● Exercise:
Reproduce every line of the data below verbatim, without changing any characters.

(Item position data)
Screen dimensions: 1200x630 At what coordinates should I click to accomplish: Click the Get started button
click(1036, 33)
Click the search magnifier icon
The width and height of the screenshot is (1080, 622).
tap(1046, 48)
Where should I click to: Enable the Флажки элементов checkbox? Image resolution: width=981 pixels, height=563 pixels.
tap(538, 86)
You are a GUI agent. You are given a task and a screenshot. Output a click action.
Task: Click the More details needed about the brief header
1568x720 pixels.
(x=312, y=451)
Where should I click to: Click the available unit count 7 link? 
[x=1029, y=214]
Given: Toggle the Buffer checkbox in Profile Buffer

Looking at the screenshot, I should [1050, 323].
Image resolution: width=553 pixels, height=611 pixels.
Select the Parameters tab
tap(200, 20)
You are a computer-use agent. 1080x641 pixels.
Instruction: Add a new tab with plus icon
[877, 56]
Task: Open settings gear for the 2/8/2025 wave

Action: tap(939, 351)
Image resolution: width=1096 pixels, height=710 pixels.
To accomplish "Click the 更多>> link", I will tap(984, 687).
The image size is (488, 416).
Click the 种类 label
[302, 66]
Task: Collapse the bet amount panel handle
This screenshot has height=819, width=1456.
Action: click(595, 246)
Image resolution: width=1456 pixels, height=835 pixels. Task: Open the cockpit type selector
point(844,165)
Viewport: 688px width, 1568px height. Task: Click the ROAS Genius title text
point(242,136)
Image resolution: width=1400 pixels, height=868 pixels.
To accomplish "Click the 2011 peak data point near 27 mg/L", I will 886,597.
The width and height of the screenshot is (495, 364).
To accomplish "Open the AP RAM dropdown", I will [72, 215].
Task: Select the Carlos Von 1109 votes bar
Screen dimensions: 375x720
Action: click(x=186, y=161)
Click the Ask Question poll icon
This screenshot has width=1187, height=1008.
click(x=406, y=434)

● Final answer:
Screen dimensions: 1200x630 At what coordinates should I click to accomplish: Click the Get started button
click(1036, 33)
Click the search magnifier icon
The width and height of the screenshot is (1080, 622).
tap(1046, 48)
Where should I click to: Enable the Флажки элементов checkbox? Image resolution: width=981 pixels, height=563 pixels.
tap(538, 86)
You are a GUI agent. You are given a task and a screenshot. Output a click action.
Task: Click the More details needed about the brief header
1568x720 pixels.
(x=312, y=451)
Where should I click to: Click the available unit count 7 link? 
[x=1029, y=214]
Given: Toggle the Buffer checkbox in Profile Buffer

Looking at the screenshot, I should [1050, 323].
Image resolution: width=553 pixels, height=611 pixels.
Select the Parameters tab
tap(200, 20)
You are a computer-use agent. 1080x641 pixels.
Instruction: Add a new tab with plus icon
[877, 56]
Task: Open settings gear for the 2/8/2025 wave

Action: tap(939, 351)
Image resolution: width=1096 pixels, height=710 pixels.
To accomplish "Click the 更多>> link", I will tap(984, 687).
The image size is (488, 416).
Click the 种类 label
[302, 66]
Task: Collapse the bet amount panel handle
This screenshot has height=819, width=1456.
Action: click(595, 246)
Image resolution: width=1456 pixels, height=835 pixels. Task: Open the cockpit type selector
point(844,165)
Viewport: 688px width, 1568px height. Task: Click the ROAS Genius title text
point(242,136)
Image resolution: width=1400 pixels, height=868 pixels.
To accomplish "Click the 2011 peak data point near 27 mg/L", I will 886,597.
The width and height of the screenshot is (495, 364).
To accomplish "Open the AP RAM dropdown", I will [72, 215].
Task: Select the Carlos Von 1109 votes bar
Screen dimensions: 375x720
Action: click(x=186, y=161)
Click the Ask Question poll icon
This screenshot has width=1187, height=1008.
click(x=406, y=434)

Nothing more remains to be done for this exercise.